Is that the compacted size?

> When I dump the termlist database, I find around 1.1 million terms (no
> stemming and a lot of garbage indexed), the size of the dump is
> approximately 25 MB. 'delve' says that the average doc size is 540.

Can you post "ls -l" on the database directory?

> The xapian database is around 2.4 GB before compaction, 1.6 after.
> 
> The termlist_DB file is around 480 MB before compaction, 280 after.
> 
> I tried to copy the db to a flint one (with XAPIAN_PREFER_FLINT=yes
> copydatabase ...), this doesn't seem to make a significant difference.

I'd expect the flint database to be appreciably smaller if you're
indexing with positional information, but perhaps the compaction
doesn't shine with many small documents.

> I know that xapian handles vastly bigger document sets, so I'm a bit
> surprised by how the big the database is. In my usual experience on mixed
> sets of documents, I had found the xapian database to be approximately the
> same size as the document set.

Roughly - generally I'd expect the database to be somewhat smaller than
the document set if you're indexing positional information.

The gmane database is currently 59G, which doesn't have positional
information.  Adding positional information usually roughly doubles
the size.  Gmane uses the flint backend.

Incidentally, the flint changes currently in the pipeline should
significantly reduce the size of any database.

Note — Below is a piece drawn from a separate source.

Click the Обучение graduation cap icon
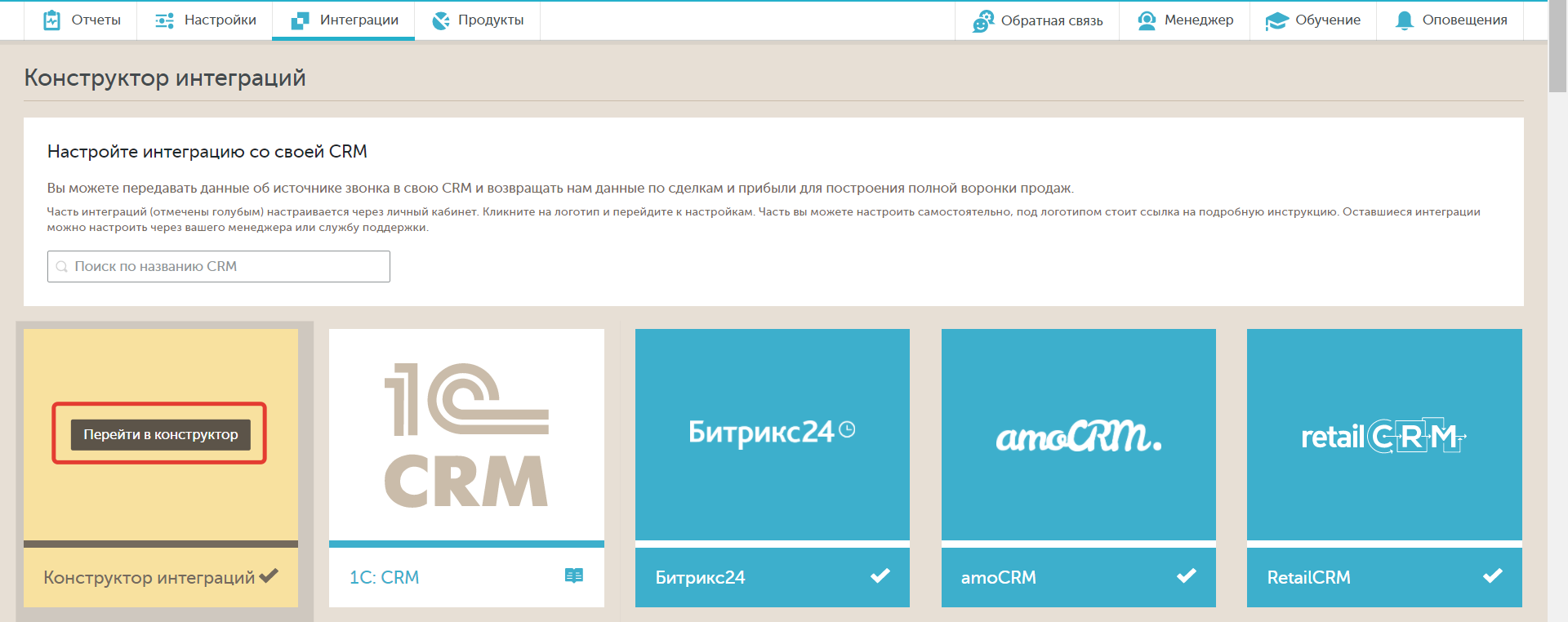[x=1276, y=21]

> Is the bigger database size due to the small average document size, does
> this look normal, or am I probably doing something weird/wrong ?

You perform stemming at search time, which means more unique terms,
which is likely to expand the size of the database somewhat.  

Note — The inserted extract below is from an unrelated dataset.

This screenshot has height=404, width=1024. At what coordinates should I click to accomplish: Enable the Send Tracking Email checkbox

Also, do you put a limit on term size?  Omega's indexers ignore
probabilistic terms longer than 64 characters, since they're usually
junk like uuencoded or base64 data.

Otherwise I'm not sure what might be going on - "ls -l" will show which
tables are to blame at least.

> Also both my indexing process and the copydatabase one seem to be using
> around 150 MBs of memory (memory usage slowly increases up to this
> value). Is this amount a (possibly tunable) constant or, if it's variable,
> by what is it determined ?

You can currently control the number of documents handled before an
automatic flush (XAPIAN_FLUSH_THRESHOLD environmental variable).
Setting this higher (if you have plenty of memory) leads to faster
indexing, but you need to allow spare memory for the OS to cache disk
blocks to get the best performance.

Given the setting of XAPIAN_FLUSH_THRESHOLD, the memory used depends
mostly on the size of the documents being handled (we buffer the posting
lists as we generate them - essentially we build the inverted file in
XAPIAN_FLUSH_THRESHOLD document chunks).

There's scope for markedly reducing the memory used in the common (and
critical) case where documents are being appended to the end of the 
database (or mostly are).  My plan is to improve this, and to allocate
a block of memory outside the process (using anon mmap on Unix or
GlobalAlloc on Windows) - then we can flush when this gets full, and
we can also release this memory back to the OS once we're done with
it.

Cheers,
    Olly